Dataset rows
------------------------------

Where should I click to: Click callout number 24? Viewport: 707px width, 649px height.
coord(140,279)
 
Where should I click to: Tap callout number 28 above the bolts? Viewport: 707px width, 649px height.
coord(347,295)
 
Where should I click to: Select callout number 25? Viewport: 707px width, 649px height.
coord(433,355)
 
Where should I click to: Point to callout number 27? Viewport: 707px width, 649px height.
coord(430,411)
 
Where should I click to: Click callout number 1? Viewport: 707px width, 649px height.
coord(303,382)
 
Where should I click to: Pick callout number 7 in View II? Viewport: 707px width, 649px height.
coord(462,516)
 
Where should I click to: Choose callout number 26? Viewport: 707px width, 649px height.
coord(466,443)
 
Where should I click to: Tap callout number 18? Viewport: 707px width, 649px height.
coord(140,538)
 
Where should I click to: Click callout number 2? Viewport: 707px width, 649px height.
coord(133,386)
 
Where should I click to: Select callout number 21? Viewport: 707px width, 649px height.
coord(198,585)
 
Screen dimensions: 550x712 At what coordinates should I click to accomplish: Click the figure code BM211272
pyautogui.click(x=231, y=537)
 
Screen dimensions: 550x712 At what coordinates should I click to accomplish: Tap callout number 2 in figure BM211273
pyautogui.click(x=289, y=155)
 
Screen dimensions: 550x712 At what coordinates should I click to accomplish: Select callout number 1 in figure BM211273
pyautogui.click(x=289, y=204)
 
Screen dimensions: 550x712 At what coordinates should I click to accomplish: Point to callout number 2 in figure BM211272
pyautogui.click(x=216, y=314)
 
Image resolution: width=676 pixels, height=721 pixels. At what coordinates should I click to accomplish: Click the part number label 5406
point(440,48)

------------------------------

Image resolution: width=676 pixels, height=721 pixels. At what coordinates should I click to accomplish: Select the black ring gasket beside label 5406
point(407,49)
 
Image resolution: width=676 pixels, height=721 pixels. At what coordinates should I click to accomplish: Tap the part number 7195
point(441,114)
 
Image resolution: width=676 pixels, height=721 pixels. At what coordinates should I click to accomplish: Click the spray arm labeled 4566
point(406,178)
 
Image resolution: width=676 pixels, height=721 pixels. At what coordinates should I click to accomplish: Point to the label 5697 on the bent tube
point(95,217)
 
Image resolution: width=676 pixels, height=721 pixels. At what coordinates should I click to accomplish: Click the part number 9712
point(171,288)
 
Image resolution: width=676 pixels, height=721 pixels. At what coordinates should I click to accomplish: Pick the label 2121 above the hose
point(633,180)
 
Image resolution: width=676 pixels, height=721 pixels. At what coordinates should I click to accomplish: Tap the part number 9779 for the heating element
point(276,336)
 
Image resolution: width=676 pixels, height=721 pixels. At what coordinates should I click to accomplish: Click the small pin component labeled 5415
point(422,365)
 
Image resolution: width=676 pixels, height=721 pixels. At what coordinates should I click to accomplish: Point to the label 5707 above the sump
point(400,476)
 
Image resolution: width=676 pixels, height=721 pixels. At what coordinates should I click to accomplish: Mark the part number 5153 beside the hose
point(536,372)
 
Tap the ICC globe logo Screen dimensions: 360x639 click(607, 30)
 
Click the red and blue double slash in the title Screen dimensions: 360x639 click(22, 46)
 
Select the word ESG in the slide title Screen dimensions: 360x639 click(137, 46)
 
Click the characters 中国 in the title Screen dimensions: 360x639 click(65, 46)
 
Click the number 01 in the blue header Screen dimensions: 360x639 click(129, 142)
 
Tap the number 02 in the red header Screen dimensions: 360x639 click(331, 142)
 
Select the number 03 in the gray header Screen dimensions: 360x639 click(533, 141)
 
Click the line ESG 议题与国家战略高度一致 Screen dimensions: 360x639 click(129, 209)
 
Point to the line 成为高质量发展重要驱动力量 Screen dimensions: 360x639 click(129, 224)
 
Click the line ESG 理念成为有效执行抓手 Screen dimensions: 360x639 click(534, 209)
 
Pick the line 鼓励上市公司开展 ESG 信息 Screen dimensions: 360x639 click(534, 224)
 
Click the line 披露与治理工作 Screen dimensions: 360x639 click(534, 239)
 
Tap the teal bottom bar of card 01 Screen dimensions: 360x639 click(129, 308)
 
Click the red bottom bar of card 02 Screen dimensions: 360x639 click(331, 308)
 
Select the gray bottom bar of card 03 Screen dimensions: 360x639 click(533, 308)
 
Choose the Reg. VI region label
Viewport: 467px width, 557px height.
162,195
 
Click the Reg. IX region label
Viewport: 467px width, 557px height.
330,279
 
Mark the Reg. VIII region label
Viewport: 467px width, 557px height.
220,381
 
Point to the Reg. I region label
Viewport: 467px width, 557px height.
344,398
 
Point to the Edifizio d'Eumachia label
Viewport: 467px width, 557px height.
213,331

------------------------------

Work to complete: Please write out the records again, starting at the line that has "Where should I click to: Click callout number 24?" and ending after the line that has "point(440,48)". Substitute "marker" for each "callout" and leave everything else unchanged.

Result of the exercise:
Where should I click to: Click marker number 24? Viewport: 707px width, 649px height.
coord(140,279)
 
Where should I click to: Tap marker number 28 above the bolts? Viewport: 707px width, 649px height.
coord(347,295)
 
Where should I click to: Select marker number 25? Viewport: 707px width, 649px height.
coord(433,355)
 
Where should I click to: Point to marker number 27? Viewport: 707px width, 649px height.
coord(430,411)
 
Where should I click to: Click marker number 1? Viewport: 707px width, 649px height.
coord(303,382)
 
Where should I click to: Pick marker number 7 in View II? Viewport: 707px width, 649px height.
coord(462,516)
 
Where should I click to: Choose marker number 26? Viewport: 707px width, 649px height.
coord(466,443)
 
Where should I click to: Tap marker number 18? Viewport: 707px width, 649px height.
coord(140,538)
 
Where should I click to: Click marker number 2? Viewport: 707px width, 649px height.
coord(133,386)
 
Where should I click to: Select marker number 21? Viewport: 707px width, 649px height.
coord(198,585)
 
Screen dimensions: 550x712 At what coordinates should I click to accomplish: Click the figure code BM211272
pyautogui.click(x=231, y=537)
 
Screen dimensions: 550x712 At what coordinates should I click to accomplish: Tap marker number 2 in figure BM211273
pyautogui.click(x=289, y=155)
 
Screen dimensions: 550x712 At what coordinates should I click to accomplish: Select marker number 1 in figure BM211273
pyautogui.click(x=289, y=204)
 
Screen dimensions: 550x712 At what coordinates should I click to accomplish: Point to marker number 2 in figure BM211272
pyautogui.click(x=216, y=314)
 
Image resolution: width=676 pixels, height=721 pixels. At what coordinates should I click to accomplish: Click the part number label 5406
point(440,48)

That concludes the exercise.